A high score — above 10 mm — in intravesical prostatic protrusion (IPP) is predictive of adverse clinical outcomes in patients with urinary problems due to benign prostatic hyperplasia (BPH), according to a study titled “Intravesical Prostatic Protrusion as a Predicting Factor for the Adverse Clinical Outcome in Patients with Symptomatic Benign Prostatic Enlargement Treated with Dutasteride” and published in the journal Urology.
BPH leads to lower urinary tract problems in older men. Current treatments include the use of 5α-reductase inhibitors due to their ability to reduce prostate volume and their capacity to decrease the risk of acute urinary retention or surgical intervention in BPH patients. However, patients often fail to respond to this type of treatment.
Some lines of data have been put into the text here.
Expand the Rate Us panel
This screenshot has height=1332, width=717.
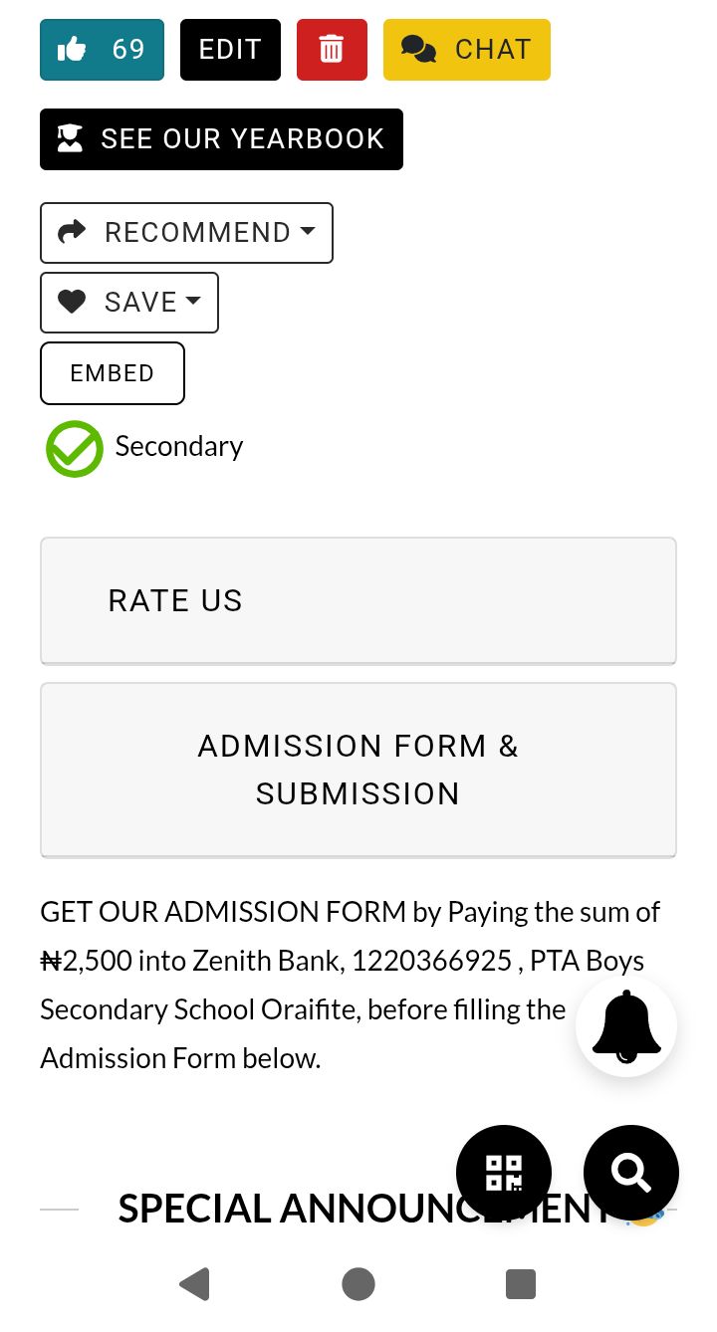358,600
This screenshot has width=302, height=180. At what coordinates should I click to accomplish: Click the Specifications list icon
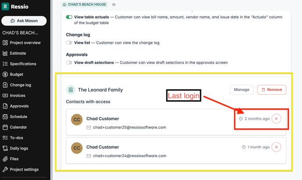5,64
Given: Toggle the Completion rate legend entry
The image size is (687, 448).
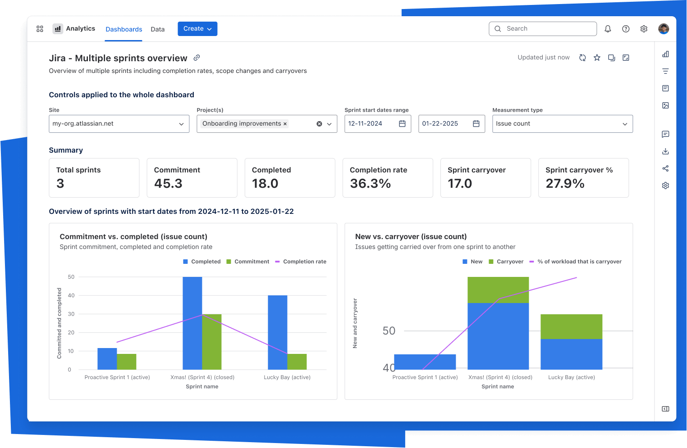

Researchers investigated if intravesical prostatic protrusion (IPP), a non-invasive method used to determine bladder prostatic obstruction, could really predict clinical outcomes in patients treated with the 5α-reductase inhibitor dutasteride. The team reviewed data from patients with acute urinary retention as a result of BPH, who were treated with dutasteride for approximately four years (from April 2010 to December 2014) at the Kansai Medical University, Osaka, Japan. Researchers analyzed 111 of these patients for symptomatic BPH.
They found that 27 patients developed acute urinary retention or had to be submitted to surgical intervention. Importantly, they observed that IPP is an independent factor capable of predicting patients’ risk of urinary problems and need for BPH-related surgery (9.5 mm in IPP was determined to be the cut-off value in predicting acute urinary retention or surgery). Moreover, patients with low IPP showed a significant improvement in both prostate symptom score and maximum urinary flow rate, a phenotype not observed in those with high IPP.
Researchers also observed that, while dutasteride treatment resulted in a significant reduction in prostate volume, the treatment did not reduce IPP degree, indicating that dutasteride might not be an effective treatment for IPP reduction.
These results suggest that, in clinical settings, measuring the degree of IPP is a potentially effective way to determine whether medication or immediate prostatic surgery is the more suitable treatment for given BPH patients.